Assessores do ministro da Justiça, Flávio Dino, receberam dentro do prédio do ministério uma integrante do Comando Vermelho duas vezes neste ano. Conhecida como “dama do tráfico amazonense”, Luciane Barbosa Farias esteve em audiências com dois secretários e dois diretores da pasta de Dino num período de três meses. O nome dela não consta das agendas oficiais.
Procurado, o Ministério da Justiça admite que a “cidadã”, como se referem a Luciene, foi recebida por secretários do ministro Flávio Dino, mas afirma que ela integrou uma comitiva e era “impossível” o setor de inteligência detectar previamente a presença dela. Leia a nota na íntegra ao fim da matéria. Agendas públicas de autoridades costumam trazer informações sobre os demais participantes das reuniões, e não apenas da pessoa que pediu a agenda. A falta de controle pode inclusive representar um risco para os servidores.
Luciane é casada há 11 anos com Clemilson dos Santos Farias, o Tio Patinhas, considerado o “criminoso número um” na lista de procurados pela polícia do Amazonas, até ser preso em dezembro passado. Ela e o marido foram condenados em segunda instância por lavagem de dinheiro, associação para o tráfico e organização criminosa. Tio Patinhas cumpre 31 anos no presídio de Tefé (AM). Luciane foi sentenciada a dez anos e recorre em liberdade.
No Amazonas, o marido de Luciane ficou conhecido por ostentar a “fama de indivíduo de altíssima periculosidade, com desprezo à vida alheia”. O Ministério Público relata que ele possui poder econômico advindo do tráfico de drogas e costuma ser cruel com seus devedores, “ceifando-lhes a vida sempre que os crimes em que se envolve lhes torna credor”, segundo um trecho da denúncia do procurador Mário Ypiranga Monteiro Neto, de agosto de 2018.
Os métodos violentos de Tio Patinhas marcam a crônica policial do Amazonas. Em abril de 2019, um homem foi encontrado morto em Manaus com um cartaz no rosto: “devia Tio Patinhas”. Num ataque a um motel, um homem foi morto com tiro na cabeça e outro ficou ferido, ambos vítima de execução comandada pelo traficante. Tio Patinhas também já posou para foto segurando uma metralhadora de artilharia antiaérea calibre .30, capaz de abater aeronaves e atravessar veículos blindados.

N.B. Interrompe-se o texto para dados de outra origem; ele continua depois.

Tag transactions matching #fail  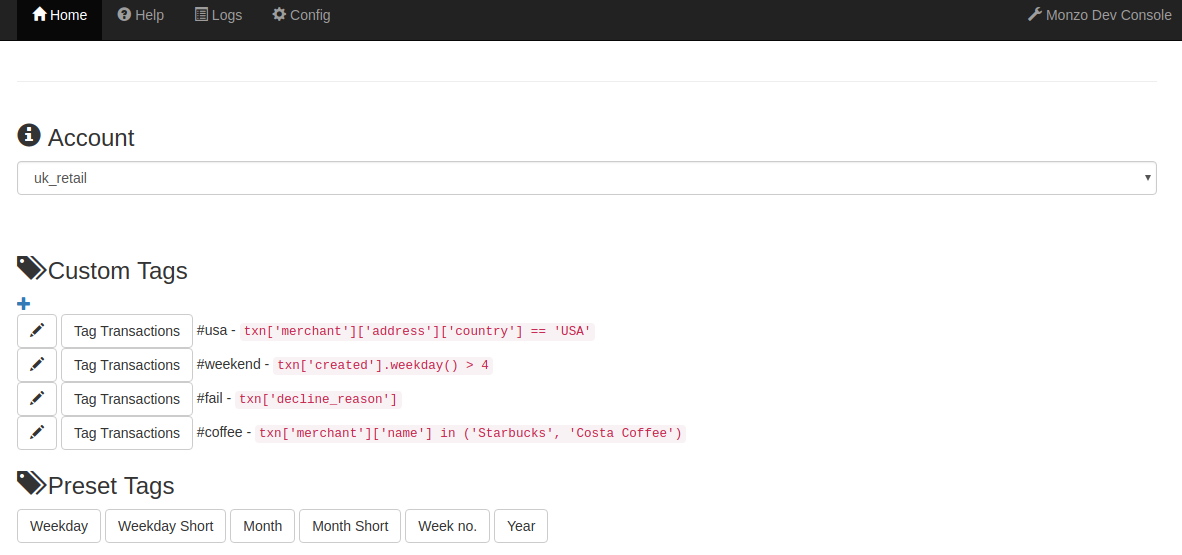coord(127,399)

Sobre Luciane, o Ministério Público do Amazonas aponta que ela atuou como o “braço financeiro” da operação do marido. “Exercia papel fundamental também na ocultação de valores oriundos do narcotráfico, adquirindo veículos de luxo, imóveis e registrando ‘empresas laranjas’.” Graças ao trabalho, ela “conquistou confiabilidade da cúpula da Organização Criminosa ‘Comando Vermelho'”, detalha a acusação.
Clemilson e Luciane se casaram em 30 de outubro de 2012. Na época, ela abriu um salão de beleza que, segundo os investigadores, era usado para lavar dinheiro do tráfico. O casal prosperou: a declaração de Imposto de Renda de Luciane apresentava bens de R$ 30 mil em dezembro de 2015. No ano seguinte, passou para R$ 346 mil, alta de 1.053%. Segundo os investigadores, os dois também eram donos de ao menos três imóveis no Amazonas e em Pernambuco, além de seis veículos (sendo uma moto, três carros e dois caminhões).
Em maio, Luciane entrou no Ministério da Justiça como presidente da Associação Instituto Liberdade do Amazonas (ILA). No papel, uma ONG de defesa dos direitos dos presos e que, segundo a Polícia Civil do Amazonas, atua em prol dos detentos ligados à facção. Criada no ano passado, a organização também seria financiada com dinheiro do tráfico, de acordo com investigação sigilosa à qual o Estadão teve acesso.